细胞系的建立过程

细胞建系的一般程序包括原代培养、第一次传代、常规传代、冻存与复苏等过程。所涉及的原代培养、第一次传代、常规传代、冻存与复苏等过程的具体方法与常规的原代培养等技术一样。
①取材：材料主要来源于外科手术或活检瘤组织，取材时避免用坏死组织，要挑选瘤细胞集中和活力较好的部位，瘤性转移淋巴结或胸腹水是较好的培养材料。取材后尽快培养，因故不能立即培养者，可冻存。其培养方法及冻存方法同正常组织。

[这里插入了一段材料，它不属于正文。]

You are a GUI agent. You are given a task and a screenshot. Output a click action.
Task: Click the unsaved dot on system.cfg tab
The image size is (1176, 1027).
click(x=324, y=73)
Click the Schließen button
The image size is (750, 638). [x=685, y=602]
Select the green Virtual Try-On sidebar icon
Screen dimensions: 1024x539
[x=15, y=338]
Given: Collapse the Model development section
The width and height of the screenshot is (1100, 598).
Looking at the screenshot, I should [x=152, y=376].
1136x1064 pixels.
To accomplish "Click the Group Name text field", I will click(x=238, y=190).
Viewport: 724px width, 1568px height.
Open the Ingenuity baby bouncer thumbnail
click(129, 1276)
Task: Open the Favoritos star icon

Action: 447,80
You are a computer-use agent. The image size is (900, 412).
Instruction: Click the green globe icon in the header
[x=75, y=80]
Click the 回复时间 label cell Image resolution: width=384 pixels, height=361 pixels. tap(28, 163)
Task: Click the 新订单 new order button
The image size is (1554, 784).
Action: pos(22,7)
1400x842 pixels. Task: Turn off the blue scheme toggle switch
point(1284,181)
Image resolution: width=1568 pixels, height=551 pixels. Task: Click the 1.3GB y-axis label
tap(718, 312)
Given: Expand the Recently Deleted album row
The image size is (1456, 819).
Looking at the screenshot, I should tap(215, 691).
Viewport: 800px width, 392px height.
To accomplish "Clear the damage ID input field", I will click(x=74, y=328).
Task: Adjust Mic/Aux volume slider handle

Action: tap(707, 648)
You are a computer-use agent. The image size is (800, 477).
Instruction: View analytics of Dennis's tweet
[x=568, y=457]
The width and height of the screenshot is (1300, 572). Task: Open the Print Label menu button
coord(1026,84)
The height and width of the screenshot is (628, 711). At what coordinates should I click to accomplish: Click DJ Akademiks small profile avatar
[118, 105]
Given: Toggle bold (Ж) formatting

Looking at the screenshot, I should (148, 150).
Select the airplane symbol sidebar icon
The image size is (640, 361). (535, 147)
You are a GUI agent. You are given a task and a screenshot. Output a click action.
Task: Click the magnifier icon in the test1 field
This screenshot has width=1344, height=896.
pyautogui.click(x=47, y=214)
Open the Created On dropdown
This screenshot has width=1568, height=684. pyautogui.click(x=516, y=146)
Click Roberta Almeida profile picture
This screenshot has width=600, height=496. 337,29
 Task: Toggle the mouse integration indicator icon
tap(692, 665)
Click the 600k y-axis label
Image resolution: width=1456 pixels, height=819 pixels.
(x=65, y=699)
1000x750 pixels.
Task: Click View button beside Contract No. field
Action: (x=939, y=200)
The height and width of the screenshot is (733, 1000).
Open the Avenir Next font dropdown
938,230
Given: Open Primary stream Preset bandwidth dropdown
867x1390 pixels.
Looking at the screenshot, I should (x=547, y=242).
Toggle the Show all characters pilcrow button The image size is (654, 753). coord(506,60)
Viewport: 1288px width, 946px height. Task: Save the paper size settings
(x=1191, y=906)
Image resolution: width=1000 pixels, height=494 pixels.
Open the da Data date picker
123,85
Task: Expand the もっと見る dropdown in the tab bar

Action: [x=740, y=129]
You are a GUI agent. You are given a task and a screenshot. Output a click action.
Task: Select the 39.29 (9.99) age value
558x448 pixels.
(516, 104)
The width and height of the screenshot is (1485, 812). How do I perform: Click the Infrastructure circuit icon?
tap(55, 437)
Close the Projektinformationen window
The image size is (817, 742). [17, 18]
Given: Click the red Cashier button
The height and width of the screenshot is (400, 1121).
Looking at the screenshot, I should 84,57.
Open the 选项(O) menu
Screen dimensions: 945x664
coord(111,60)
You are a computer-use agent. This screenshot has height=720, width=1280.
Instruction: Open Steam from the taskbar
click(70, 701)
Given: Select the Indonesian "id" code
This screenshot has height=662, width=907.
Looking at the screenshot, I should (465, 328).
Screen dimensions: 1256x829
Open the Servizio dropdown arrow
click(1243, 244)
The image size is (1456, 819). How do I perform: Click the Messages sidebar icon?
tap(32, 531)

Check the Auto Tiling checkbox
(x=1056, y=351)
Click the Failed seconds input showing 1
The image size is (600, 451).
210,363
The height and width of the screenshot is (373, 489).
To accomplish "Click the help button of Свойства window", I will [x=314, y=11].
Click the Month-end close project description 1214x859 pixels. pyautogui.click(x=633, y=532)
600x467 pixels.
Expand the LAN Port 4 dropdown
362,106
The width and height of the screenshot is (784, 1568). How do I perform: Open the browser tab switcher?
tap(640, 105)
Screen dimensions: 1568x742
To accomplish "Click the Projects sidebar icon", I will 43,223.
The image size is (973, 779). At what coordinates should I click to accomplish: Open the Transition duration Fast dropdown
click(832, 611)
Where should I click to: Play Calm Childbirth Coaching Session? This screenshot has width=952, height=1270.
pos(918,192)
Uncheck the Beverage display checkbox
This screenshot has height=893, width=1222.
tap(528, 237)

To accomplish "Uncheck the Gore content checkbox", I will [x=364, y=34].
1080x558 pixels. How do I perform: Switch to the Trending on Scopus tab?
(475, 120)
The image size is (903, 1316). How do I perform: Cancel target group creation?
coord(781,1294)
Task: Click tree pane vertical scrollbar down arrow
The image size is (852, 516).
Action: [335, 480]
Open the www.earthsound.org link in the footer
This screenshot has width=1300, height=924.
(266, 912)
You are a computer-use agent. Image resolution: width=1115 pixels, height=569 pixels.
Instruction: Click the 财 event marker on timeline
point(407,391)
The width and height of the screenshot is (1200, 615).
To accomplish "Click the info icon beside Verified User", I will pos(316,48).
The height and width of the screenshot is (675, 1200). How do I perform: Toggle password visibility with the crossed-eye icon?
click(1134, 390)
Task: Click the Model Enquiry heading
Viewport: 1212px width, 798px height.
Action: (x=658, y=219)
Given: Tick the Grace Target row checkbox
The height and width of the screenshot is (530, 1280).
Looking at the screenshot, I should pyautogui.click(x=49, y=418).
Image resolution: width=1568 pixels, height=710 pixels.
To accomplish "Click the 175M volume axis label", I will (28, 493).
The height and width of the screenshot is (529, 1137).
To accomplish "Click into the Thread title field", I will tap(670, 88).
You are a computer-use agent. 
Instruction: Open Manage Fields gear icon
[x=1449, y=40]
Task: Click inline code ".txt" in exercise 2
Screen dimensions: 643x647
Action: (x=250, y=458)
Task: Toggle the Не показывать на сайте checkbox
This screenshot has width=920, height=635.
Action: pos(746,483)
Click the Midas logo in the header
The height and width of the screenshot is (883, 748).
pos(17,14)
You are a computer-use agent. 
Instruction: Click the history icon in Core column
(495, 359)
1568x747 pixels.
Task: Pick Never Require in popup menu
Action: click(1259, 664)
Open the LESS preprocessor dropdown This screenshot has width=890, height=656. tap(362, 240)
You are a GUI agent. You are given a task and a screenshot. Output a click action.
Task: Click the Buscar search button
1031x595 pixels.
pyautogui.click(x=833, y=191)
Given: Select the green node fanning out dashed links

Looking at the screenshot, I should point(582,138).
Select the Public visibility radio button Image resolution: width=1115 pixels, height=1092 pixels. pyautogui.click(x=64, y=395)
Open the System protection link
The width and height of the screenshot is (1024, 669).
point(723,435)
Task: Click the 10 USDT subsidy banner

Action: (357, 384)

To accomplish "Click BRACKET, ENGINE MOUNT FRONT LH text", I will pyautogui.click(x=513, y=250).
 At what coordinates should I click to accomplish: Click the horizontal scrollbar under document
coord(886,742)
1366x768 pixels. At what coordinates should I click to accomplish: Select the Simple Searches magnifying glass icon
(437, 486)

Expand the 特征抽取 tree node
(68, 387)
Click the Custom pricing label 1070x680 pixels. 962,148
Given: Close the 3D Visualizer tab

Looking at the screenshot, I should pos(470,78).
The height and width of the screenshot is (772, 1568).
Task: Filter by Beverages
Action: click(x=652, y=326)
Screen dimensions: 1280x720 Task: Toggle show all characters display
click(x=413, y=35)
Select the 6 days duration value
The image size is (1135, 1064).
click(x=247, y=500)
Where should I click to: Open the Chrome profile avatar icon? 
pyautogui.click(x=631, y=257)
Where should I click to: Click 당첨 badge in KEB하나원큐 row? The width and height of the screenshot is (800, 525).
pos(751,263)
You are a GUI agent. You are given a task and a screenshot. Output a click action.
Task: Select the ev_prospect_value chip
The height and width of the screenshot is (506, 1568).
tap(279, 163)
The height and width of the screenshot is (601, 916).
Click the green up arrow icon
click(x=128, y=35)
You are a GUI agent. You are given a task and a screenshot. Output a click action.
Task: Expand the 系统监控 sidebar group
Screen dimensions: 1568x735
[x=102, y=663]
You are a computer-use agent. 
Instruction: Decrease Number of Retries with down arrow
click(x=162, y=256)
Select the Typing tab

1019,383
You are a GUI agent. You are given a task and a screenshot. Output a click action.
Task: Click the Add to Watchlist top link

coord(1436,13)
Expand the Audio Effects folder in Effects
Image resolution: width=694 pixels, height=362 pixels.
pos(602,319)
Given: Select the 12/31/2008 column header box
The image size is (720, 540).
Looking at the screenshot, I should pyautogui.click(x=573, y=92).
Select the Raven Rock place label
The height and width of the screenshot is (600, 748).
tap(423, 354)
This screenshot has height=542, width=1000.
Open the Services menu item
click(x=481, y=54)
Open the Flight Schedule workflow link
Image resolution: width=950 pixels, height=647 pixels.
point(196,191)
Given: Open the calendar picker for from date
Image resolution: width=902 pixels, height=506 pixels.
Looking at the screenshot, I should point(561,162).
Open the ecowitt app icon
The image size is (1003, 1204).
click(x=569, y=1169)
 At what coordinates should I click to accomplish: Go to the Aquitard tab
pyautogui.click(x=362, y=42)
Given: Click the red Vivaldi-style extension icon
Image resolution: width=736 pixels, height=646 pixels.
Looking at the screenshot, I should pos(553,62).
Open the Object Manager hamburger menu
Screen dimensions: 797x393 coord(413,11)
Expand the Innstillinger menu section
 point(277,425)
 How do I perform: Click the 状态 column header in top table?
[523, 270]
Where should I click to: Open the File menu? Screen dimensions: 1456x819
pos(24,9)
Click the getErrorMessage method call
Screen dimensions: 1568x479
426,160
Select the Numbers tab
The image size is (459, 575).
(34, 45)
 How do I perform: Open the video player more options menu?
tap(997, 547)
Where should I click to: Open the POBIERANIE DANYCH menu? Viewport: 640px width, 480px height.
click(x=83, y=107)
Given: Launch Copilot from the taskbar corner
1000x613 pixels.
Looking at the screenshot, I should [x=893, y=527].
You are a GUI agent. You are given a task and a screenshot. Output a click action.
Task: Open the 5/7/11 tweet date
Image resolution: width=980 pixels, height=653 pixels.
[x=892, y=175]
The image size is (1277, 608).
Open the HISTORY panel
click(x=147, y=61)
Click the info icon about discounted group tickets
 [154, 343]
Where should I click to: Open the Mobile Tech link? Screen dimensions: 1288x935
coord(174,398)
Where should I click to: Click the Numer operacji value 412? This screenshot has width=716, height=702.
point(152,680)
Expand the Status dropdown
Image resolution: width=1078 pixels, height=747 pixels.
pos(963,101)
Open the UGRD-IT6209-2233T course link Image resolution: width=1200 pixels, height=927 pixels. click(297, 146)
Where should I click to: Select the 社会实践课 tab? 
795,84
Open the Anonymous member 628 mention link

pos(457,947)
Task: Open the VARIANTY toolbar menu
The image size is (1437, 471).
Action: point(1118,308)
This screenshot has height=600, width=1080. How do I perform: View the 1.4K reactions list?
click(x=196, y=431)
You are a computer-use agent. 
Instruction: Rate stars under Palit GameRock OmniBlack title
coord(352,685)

②细胞的纯化：在肿瘤组织中常混杂有一些成纤维细胞，培养时能与瘤细胞同时生长，并常压过癌细胞，导致细胞生长受阻甚至消失，应仔细排除。排除方法常有：机械刮除法、反复贴壁法、消化排除法、胶原酶消化法等。
③提高细胞培养存活率和生长率：根据实验经验，细胞在体外不易培养，建立能传代的细胞系更为困难。一般当组织或细胞被原代培养后，要经过对新环境的适应才能生长，因此不能局限于一般培养法，须采用一些特殊措施。如：用适宜底物，鼠尾胶原底层及饲细胞底层等。用细胞生长因子，根据细胞种类不同选用不同的促细胞生长因子，如胰岛素、氢化可的松，雌激素等。也可以考虑动物媒介培养。